--- Input Enclosed Below ---

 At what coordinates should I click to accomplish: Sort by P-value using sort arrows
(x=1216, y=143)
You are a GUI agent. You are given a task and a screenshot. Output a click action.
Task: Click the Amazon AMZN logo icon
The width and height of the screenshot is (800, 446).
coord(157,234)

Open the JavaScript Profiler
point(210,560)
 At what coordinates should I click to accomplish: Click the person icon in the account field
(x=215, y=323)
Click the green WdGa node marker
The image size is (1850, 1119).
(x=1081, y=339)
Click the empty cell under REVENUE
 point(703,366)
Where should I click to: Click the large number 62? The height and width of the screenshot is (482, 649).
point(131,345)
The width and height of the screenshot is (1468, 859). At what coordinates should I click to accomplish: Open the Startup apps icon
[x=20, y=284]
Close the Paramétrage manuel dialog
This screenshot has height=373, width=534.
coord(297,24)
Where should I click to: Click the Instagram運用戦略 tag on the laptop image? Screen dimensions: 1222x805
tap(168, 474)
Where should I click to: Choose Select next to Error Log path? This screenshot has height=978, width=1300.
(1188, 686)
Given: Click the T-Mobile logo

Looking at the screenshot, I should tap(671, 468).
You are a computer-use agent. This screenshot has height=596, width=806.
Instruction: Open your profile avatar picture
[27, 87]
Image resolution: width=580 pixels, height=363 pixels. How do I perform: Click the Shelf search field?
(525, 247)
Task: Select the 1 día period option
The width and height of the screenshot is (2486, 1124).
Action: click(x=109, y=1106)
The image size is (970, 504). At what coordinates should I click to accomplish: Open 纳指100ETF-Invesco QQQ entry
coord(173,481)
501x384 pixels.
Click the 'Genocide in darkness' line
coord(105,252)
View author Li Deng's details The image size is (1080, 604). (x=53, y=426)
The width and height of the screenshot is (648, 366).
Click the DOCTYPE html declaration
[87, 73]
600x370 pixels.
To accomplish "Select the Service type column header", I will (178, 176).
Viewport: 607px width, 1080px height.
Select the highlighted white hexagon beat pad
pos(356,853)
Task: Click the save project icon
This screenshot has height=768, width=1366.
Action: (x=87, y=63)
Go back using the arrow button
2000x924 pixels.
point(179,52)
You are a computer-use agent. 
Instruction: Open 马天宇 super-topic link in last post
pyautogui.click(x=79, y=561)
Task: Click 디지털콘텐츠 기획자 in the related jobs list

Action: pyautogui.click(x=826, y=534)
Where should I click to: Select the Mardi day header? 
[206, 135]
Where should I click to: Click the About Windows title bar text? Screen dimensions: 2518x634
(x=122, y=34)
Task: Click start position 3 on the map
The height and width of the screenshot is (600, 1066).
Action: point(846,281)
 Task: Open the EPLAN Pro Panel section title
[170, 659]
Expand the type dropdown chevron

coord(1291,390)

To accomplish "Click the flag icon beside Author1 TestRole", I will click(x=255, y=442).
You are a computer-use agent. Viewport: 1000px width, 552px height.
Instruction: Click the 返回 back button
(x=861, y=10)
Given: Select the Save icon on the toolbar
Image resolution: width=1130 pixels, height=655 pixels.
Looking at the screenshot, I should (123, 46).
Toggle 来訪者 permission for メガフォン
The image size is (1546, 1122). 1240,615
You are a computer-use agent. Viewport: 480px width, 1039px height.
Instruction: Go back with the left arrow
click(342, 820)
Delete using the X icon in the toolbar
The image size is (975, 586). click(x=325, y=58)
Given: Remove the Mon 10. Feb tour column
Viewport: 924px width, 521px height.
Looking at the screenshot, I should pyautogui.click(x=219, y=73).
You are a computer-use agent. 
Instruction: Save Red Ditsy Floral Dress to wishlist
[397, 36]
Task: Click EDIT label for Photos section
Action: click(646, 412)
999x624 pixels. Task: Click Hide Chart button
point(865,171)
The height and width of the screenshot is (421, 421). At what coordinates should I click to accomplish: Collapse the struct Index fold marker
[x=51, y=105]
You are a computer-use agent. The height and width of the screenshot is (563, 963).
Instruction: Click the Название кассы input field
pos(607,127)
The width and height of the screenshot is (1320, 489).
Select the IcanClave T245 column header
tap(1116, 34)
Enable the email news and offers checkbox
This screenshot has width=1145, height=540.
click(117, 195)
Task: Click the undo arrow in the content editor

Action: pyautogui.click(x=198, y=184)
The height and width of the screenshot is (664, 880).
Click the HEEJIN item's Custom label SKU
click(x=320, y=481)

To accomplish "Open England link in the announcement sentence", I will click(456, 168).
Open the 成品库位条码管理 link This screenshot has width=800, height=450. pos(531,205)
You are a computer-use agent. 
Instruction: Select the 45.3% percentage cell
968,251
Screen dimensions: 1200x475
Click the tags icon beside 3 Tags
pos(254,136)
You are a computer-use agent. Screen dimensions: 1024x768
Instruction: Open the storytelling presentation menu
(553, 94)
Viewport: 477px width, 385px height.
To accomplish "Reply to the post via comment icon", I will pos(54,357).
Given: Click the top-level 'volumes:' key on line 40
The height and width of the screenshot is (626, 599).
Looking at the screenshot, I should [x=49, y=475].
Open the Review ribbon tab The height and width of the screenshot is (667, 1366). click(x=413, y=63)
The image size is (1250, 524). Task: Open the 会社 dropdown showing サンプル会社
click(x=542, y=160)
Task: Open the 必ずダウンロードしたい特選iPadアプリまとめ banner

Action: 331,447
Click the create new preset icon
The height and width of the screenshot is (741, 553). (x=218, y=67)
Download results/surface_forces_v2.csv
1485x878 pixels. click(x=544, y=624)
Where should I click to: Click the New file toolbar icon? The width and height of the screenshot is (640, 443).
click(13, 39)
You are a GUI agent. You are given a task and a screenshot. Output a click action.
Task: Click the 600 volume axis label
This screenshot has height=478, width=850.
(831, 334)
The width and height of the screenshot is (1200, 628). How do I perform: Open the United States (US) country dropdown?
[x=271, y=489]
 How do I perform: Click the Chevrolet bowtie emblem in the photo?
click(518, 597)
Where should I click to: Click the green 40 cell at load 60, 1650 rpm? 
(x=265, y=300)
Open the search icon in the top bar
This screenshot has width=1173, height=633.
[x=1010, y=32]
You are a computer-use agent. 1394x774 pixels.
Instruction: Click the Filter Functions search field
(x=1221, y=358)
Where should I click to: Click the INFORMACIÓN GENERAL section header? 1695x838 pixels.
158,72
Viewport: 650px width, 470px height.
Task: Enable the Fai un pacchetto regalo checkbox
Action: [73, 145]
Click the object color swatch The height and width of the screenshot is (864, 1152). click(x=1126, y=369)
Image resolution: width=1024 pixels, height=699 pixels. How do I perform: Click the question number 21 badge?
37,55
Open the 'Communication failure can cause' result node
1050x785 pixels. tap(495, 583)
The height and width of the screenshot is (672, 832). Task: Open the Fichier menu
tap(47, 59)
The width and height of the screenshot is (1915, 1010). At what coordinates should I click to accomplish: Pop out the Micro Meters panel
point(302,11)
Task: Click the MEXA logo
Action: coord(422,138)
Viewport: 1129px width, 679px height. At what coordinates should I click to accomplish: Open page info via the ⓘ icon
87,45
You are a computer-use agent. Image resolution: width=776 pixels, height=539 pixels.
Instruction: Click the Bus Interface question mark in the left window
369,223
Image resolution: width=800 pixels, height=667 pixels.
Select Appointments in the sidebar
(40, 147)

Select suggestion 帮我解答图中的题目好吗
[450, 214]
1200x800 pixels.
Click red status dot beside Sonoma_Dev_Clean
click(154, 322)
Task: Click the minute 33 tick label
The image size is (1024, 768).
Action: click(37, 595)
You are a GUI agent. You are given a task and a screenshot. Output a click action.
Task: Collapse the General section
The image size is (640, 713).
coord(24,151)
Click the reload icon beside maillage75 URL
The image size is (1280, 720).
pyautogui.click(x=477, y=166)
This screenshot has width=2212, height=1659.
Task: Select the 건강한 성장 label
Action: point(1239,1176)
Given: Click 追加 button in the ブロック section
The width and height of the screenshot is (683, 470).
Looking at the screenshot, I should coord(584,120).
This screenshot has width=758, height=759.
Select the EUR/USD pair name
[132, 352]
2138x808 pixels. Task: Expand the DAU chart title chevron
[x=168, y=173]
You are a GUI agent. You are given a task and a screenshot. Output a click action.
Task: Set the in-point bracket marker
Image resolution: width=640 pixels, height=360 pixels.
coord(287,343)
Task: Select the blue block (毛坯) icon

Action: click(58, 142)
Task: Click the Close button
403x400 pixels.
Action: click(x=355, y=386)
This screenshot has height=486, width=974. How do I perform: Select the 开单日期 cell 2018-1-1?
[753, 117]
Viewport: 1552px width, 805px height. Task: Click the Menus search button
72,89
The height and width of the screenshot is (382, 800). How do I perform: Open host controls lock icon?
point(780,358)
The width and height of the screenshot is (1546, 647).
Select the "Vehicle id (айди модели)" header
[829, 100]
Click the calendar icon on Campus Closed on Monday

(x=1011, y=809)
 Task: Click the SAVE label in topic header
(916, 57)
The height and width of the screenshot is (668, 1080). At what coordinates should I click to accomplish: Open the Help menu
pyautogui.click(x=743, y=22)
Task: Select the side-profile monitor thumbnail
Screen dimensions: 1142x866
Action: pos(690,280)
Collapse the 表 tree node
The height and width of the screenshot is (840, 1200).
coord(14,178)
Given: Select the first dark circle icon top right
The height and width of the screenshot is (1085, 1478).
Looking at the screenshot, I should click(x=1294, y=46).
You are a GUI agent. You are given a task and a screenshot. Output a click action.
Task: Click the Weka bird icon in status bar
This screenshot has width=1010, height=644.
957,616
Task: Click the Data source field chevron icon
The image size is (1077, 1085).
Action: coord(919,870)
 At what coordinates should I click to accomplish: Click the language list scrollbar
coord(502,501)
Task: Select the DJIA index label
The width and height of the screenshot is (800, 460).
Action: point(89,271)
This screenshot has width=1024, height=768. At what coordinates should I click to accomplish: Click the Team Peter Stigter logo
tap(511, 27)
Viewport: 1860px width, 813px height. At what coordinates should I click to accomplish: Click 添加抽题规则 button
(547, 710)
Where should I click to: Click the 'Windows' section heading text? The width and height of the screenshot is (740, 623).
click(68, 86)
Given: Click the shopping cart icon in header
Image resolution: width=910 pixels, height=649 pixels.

--- End of Enclosed Input ---

#### [Your assignment]
With the first line of the material as the start and the line containing "Task: Click the Amazon AMZN logo icon" as the end, repeat that span exactly and add nothing.

#### [Exercise output]
 At what coordinates should I click to accomplish: Sort by P-value using sort arrows
(x=1216, y=143)
You are a GUI agent. You are given a task and a screenshot. Output a click action.
Task: Click the Amazon AMZN logo icon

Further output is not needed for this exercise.